DOCUMENT EXCERPT:

[start]

# Baffin Reports!!!



## fisheyesdm (Feb 13, 2005)

Hey guys, looking for any reports on Baffin. Heading down to fish this friday and saturday. Thank you.


----------



## gigem87 (May 19, 2006)

Fished it on Saturday. Water was in poor shape, fishing was very slow. Tried several spots all over the bay with zero success. Should be better for you (can't be any worse!)


----------



## Capt. Chris Martin (May 22, 2004)

fisheysdm,

I fished Baffin yesterday with Captain Harold and a buddy. A nice break from the POC/Seadrift region. This was not guided trip. We never got a bite on any type of lure. We fished till almost 4:00 PM. The bay was fishable in my mind, but I don't know the system well enough to fish when water is dirty and rough. 

Good luck.

Chris


----------



## Freshwaterman (May 21, 2004)

Wow, if Capt Chris can't get a bite all day, then I would say you might want to go somewhere else!!!


----------



## gigem87 (May 19, 2006)

Glad it wasn't just me!


----------



## cole (Jul 30, 2006)

Was there Fri., Sat. and Sun. Friend and I fished from sun up till sun down Fri. and Sat. and till 1500 Sun. Fisning was slow. Water was in the low to upper 70's and was crummy with less than 6-8" of vis. Caught around 15 a day between the two of us and it was tuff!!! Im not going back till water temp. gets down a bunch or until spring. Had a 7 and a 7.5, around 10 between 4-5 and the rest were just fish also a couple of nasty reds.


----------



## [email protected] (May 24, 2004)

Two friends just got back, fished Sun-Mon-Tues, averaged 4-5 trout each per day in 18 to 22 class. They had one that measured almost 27" and Boga-weighed a little over six. Reds were slow, only caught a couple during three day trip. Best bait was TTK-II on 1/8 head, no top bite at all. Had to crawl bottom slowly around and near rocks. They fished from daylight until late afternoon Sun and Mon, only 'til noon yesterday.


----------



## fisheyesdm (Feb 13, 2005)

Thank you all for the reports, but it is still fishing and you never know. We will grind it out and see. I will post up a report when I return and hope there will be plenty of photos to share. Hey [email protected], maybe I will have the next cover photo for you. Later guys and keep grinding.
fisheyesdm


----------



## o_brother (Jul 26, 2007)

Fished Baffin two weeks ago with one slot red and three other bites and that was it.. Water was dirty, calm in the am and 20 to 25 mph in the pm from the South to Southeast.. Plan on fishing this weekend as well.. Work is slow right now so I'm gonna fish while I can...

Mike


----------



## bigmark (Jun 28, 2006)

Me and a buddy went down there and fished last Saturday and it was rough going. I waded over a mile of shoreline without even getting a bite. I threw everything in the box. Packed up and went to Rockport with the same result. I think the weather might have had something to do with it but the water was merky in Baffin. Worst fishing week I can remember as far as action goes, but the beer was cold and as I have been told, better being on the water then working. I just need to talk my friend out of selling all of his gear and picking up a new hobby (he threatens to do that everytime he doesn't catch a fish.... ha)

[end]

Records from a data source
[start]

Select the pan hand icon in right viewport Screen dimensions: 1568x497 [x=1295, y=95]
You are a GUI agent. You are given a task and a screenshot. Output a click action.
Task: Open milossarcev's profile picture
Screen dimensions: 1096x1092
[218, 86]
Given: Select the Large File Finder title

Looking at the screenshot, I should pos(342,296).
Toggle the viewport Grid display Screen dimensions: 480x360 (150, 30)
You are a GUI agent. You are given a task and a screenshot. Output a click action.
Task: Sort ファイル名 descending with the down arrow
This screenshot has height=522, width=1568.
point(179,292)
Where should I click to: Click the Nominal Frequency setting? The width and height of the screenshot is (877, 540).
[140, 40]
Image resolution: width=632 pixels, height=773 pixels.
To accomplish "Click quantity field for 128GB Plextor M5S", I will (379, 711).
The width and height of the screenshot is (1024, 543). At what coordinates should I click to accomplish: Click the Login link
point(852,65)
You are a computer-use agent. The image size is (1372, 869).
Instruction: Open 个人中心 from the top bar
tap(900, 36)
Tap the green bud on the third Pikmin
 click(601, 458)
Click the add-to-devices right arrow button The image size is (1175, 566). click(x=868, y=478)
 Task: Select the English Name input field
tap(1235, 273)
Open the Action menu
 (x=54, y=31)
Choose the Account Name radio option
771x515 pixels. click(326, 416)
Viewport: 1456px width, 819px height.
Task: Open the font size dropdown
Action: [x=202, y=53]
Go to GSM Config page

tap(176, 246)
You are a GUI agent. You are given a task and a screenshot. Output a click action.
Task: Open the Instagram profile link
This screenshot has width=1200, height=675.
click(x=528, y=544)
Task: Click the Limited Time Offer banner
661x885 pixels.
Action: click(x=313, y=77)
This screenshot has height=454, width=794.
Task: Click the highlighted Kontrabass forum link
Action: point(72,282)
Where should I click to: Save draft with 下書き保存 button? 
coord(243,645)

[end]

YOUR TASK:
Please continue the Baffin fishing-report thread, picking up right after the last sentence of its final post.

FINAL ANSWER:
----------



## dsatter (May 9, 2006)

bigmark said:


> Me and a buddy went down there and fished last Saturday and it was rough going. I waded over a mile of shoreline without even getting a bite. I threw everything in the box. Packed up and went to Rockport with the same result. I think the weather might have had something to do with it but the water was merky in Baffin. Worst fishing week I can remember as far as action goes, but the beer was cold and as I have been told, better being on the water then working. I just need to talk my friend out of selling all of his gear and picking up a new hobby (he threatens to do that everytime he doesn't catch a fish.... ha)


Is that the same guy that threatens to kick you off his boat if you get water in it???


----------



## Bukmstr (Nov 12, 2004)

My buddy was there this past weekend and he said it was very poor fishing. His claim is all of the grass is dieing / dead and has the water murky and foul......my .02


----------



## Laguna Freak (Nov 15, 2006)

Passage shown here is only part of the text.